• [Your objective]: Restate the entries below word for word, leaving nothing out.

Start of Information

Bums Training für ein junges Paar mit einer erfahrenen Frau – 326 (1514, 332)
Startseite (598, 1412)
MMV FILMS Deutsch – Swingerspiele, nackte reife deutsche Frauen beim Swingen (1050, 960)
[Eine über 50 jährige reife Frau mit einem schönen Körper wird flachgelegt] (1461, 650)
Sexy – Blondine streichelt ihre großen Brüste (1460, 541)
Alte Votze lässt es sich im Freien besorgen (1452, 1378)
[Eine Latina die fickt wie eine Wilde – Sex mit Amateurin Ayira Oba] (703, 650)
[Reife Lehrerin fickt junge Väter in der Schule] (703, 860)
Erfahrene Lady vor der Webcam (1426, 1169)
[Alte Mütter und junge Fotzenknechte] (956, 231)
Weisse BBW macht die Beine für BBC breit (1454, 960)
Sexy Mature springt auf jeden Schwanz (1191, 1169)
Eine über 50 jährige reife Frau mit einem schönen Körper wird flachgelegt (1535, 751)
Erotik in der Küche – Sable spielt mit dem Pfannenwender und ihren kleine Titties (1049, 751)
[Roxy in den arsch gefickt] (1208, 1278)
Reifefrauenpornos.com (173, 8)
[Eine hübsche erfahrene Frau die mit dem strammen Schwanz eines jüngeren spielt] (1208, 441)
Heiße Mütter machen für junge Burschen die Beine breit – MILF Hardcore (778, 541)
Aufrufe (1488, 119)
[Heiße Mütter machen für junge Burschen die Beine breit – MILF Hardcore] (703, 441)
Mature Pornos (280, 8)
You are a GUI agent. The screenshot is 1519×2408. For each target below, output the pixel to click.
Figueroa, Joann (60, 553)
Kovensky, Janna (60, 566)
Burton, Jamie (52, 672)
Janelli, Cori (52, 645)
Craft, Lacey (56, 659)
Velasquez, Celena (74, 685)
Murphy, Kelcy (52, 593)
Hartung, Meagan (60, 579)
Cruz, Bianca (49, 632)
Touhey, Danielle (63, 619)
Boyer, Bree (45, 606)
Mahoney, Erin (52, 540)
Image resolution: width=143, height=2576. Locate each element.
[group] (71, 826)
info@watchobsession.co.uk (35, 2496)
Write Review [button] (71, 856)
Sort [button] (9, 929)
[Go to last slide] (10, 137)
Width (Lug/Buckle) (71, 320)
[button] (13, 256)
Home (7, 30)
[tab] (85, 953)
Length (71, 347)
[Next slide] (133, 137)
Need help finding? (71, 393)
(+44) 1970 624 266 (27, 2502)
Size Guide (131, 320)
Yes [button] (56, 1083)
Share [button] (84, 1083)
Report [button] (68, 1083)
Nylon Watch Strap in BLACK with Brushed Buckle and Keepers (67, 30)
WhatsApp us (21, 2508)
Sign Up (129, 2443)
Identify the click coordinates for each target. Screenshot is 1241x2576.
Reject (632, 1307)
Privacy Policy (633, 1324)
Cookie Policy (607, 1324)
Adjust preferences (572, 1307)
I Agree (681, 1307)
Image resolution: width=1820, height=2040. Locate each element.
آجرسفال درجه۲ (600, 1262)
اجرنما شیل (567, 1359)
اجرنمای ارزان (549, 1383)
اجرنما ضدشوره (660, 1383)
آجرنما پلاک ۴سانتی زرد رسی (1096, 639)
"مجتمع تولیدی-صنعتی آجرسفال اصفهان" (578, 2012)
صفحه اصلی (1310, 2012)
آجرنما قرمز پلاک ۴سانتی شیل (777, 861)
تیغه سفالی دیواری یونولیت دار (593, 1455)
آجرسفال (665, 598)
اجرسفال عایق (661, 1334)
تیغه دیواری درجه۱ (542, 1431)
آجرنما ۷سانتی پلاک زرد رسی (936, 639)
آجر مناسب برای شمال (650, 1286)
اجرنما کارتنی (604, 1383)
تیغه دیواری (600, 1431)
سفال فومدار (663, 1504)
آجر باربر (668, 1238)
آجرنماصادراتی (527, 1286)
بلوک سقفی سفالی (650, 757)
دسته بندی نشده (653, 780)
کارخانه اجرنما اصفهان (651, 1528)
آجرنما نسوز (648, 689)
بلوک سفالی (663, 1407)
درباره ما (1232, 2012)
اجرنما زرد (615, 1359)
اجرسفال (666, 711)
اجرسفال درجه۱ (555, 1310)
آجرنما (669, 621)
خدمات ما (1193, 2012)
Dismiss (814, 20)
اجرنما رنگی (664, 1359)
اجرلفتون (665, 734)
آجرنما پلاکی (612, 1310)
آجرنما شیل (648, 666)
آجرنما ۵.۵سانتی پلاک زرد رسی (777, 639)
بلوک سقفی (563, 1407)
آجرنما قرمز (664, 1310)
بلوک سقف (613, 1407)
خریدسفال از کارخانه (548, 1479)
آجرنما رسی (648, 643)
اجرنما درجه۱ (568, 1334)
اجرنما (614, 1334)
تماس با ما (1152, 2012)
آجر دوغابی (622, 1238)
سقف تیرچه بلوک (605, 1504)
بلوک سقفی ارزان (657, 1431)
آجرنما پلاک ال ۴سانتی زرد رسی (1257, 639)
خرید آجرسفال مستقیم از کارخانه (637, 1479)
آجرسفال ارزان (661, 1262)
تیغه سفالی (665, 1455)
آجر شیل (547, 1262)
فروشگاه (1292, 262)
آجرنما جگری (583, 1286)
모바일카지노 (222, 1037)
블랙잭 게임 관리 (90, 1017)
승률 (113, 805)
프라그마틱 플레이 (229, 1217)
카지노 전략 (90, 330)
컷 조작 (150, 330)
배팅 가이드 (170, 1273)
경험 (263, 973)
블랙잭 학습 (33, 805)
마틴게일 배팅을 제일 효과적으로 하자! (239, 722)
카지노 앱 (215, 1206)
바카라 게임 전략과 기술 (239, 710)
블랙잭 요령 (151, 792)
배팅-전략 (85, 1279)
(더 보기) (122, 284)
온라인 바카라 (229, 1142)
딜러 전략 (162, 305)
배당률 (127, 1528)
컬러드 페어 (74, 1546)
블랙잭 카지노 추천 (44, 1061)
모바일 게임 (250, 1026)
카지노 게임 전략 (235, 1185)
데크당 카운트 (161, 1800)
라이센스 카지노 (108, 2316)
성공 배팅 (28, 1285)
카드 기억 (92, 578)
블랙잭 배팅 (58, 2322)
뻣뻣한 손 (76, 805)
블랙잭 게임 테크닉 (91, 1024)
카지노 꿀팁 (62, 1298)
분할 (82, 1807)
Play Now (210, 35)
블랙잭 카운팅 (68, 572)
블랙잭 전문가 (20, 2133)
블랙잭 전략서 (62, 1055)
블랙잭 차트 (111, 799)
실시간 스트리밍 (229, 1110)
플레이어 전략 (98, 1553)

End of Information

• [Answer box]:
Bums Training für ein junges Paar mit einer erfahrenen Frau – 326 (1514, 332)
Startseite (598, 1412)
MMV FILMS Deutsch – Swingerspiele, nackte reife deutsche Frauen beim Swingen (1050, 960)
[Eine über 50 jährige reife Frau mit einem schönen Körper wird flachgelegt] (1461, 650)
Sexy – Blondine streichelt ihre großen Brüste (1460, 541)
Alte Votze lässt es sich im Freien besorgen (1452, 1378)
[Eine Latina die fickt wie eine Wilde – Sex mit Amateurin Ayira Oba] (703, 650)
[Reife Lehrerin fickt junge Väter in der Schule] (703, 860)
Erfahrene Lady vor der Webcam (1426, 1169)
[Alte Mütter und junge Fotzenknechte] (956, 231)
Weisse BBW macht die Beine für BBC breit (1454, 960)
Sexy Mature springt auf jeden Schwanz (1191, 1169)
Eine über 50 jährige reife Frau mit einem schönen Körper wird flachgelegt (1535, 751)
Erotik in der Küche – Sable spielt mit dem Pfannenwender und ihren kleine Titties (1049, 751)
[Roxy in den arsch gefickt] (1208, 1278)
Reifefrauenpornos.com (173, 8)
[Eine hübsche erfahrene Frau die mit dem strammen Schwanz eines jüngeren spielt] (1208, 441)
Heiße Mütter machen für junge Burschen die Beine breit – MILF Hardcore (778, 541)
Aufrufe (1488, 119)
[Heiße Mütter machen für junge Burschen die Beine breit – MILF Hardcore] (703, 441)
Mature Pornos (280, 8)
You are a GUI agent. The screenshot is 1519×2408. For each target below, output the pixel to click.
Figueroa, Joann (60, 553)
Kovensky, Janna (60, 566)
Burton, Jamie (52, 672)
Janelli, Cori (52, 645)
Craft, Lacey (56, 659)
Velasquez, Celena (74, 685)
Murphy, Kelcy (52, 593)
Hartung, Meagan (60, 579)
Cruz, Bianca (49, 632)
Touhey, Danielle (63, 619)
Boyer, Bree (45, 606)
Mahoney, Erin (52, 540)
Image resolution: width=143, height=2576. Locate each element.
[group] (71, 826)
info@watchobsession.co.uk (35, 2496)
Write Review [button] (71, 856)
Sort [button] (9, 929)
[Go to last slide] (10, 137)
Width (Lug/Buckle) (71, 320)
[button] (13, 256)
Home (7, 30)
[tab] (85, 953)
Length (71, 347)
[Next slide] (133, 137)
Need help finding? (71, 393)
(+44) 1970 624 266 (27, 2502)
Size Guide (131, 320)
Yes [button] (56, 1083)
Share [button] (84, 1083)
Report [button] (68, 1083)
Nylon Watch Strap in BLACK with Brushed Buckle and Keepers (67, 30)
WhatsApp us (21, 2508)
Sign Up (129, 2443)
Identify the click coordinates for each target. Screenshot is 1241x2576.
Reject (632, 1307)
Privacy Policy (633, 1324)
Cookie Policy (607, 1324)
Adjust preferences (572, 1307)
I Agree (681, 1307)
Image resolution: width=1820, height=2040. Locate each element.
آجرسفال درجه۲ (600, 1262)
اجرنما شیل (567, 1359)
اجرنمای ارزان (549, 1383)
اجرنما ضدشوره (660, 1383)
آجرنما پلاک ۴سانتی زرد رسی (1096, 639)
"مجتمع تولیدی-صنعتی آجرسفال اصفهان" (578, 2012)
صفحه اصلی (1310, 2012)
آجرنما قرمز پلاک ۴سانتی شیل (777, 861)
تیغه سفالی دیواری یونولیت دار (593, 1455)
آجرسفال (665, 598)
اجرسفال عایق (661, 1334)
تیغه دیواری درجه۱ (542, 1431)
آجرنما ۷سانتی پلاک زرد رسی (936, 639)
آجر مناسب برای شمال (650, 1286)
اجرنما کارتنی (604, 1383)
تیغه دیواری (600, 1431)
سفال فومدار (663, 1504)
آجر باربر (668, 1238)
آجرنماصادراتی (527, 1286)
بلوک سقفی سفالی (650, 757)
دسته بندی نشده (653, 780)
کارخانه اجرنما اصفهان (651, 1528)
آجرنما نسوز (648, 689)
بلوک سفالی (663, 1407)
درباره ما (1232, 2012)
اجرنما زرد (615, 1359)
اجرسفال (666, 711)
اجرسفال درجه۱ (555, 1310)
آجرنما (669, 621)
خدمات ما (1193, 2012)
Dismiss (814, 20)
اجرنما رنگی (664, 1359)
اجرلفتون (665, 734)
آجرنما پلاکی (612, 1310)
آجرنما شیل (648, 666)
آجرنما ۵.۵سانتی پلاک زرد رسی (777, 639)
بلوک سقفی (563, 1407)
آجرنما قرمز (664, 1310)
بلوک سقف (613, 1407)
خریدسفال از کارخانه (548, 1479)
آجرنما رسی (648, 643)
اجرنما درجه۱ (568, 1334)
اجرنما (614, 1334)
تماس با ما (1152, 2012)
آجر دوغابی (622, 1238)
سقف تیرچه بلوک (605, 1504)
بلوک سقفی ارزان (657, 1431)
آجرنما پلاک ال ۴سانتی زرد رسی (1257, 639)
خرید آجرسفال مستقیم از کارخانه (637, 1479)
آجرسفال ارزان (661, 1262)
تیغه سفالی (665, 1455)
آجر شیل (547, 1262)
فروشگاه (1292, 262)
آجرنما جگری (583, 1286)
모바일카지노 (222, 1037)
블랙잭 게임 관리 (90, 1017)
승률 (113, 805)
프라그마틱 플레이 (229, 1217)
카지노 전략 (90, 330)
컷 조작 (150, 330)
배팅 가이드 (170, 1273)
경험 (263, 973)
블랙잭 학습 (33, 805)
마틴게일 배팅을 제일 효과적으로 하자! (239, 722)
카지노 앱 (215, 1206)
바카라 게임 전략과 기술 (239, 710)
블랙잭 요령 (151, 792)
배팅-전략 (85, 1279)
(더 보기) (122, 284)
온라인 바카라 (229, 1142)
딜러 전략 (162, 305)
배당률 (127, 1528)
컬러드 페어 (74, 1546)
블랙잭 카지노 추천 (44, 1061)
모바일 게임 (250, 1026)
카지노 게임 전략 (235, 1185)
데크당 카운트 (161, 1800)
라이센스 카지노 (108, 2316)
성공 배팅 (28, 1285)
카드 기억 (92, 578)
블랙잭 배팅 (58, 2322)
뻣뻣한 손 (76, 805)
블랙잭 게임 테크닉 (91, 1024)
카지노 꿀팁 (62, 1298)
분할 (82, 1807)
Play Now (210, 35)
블랙잭 카운팅 (68, 572)
블랙잭 전문가 (20, 2133)
블랙잭 전략서 (62, 1055)
블랙잭 차트 (111, 799)
실시간 스트리밍 (229, 1110)
플레이어 전략 (98, 1553)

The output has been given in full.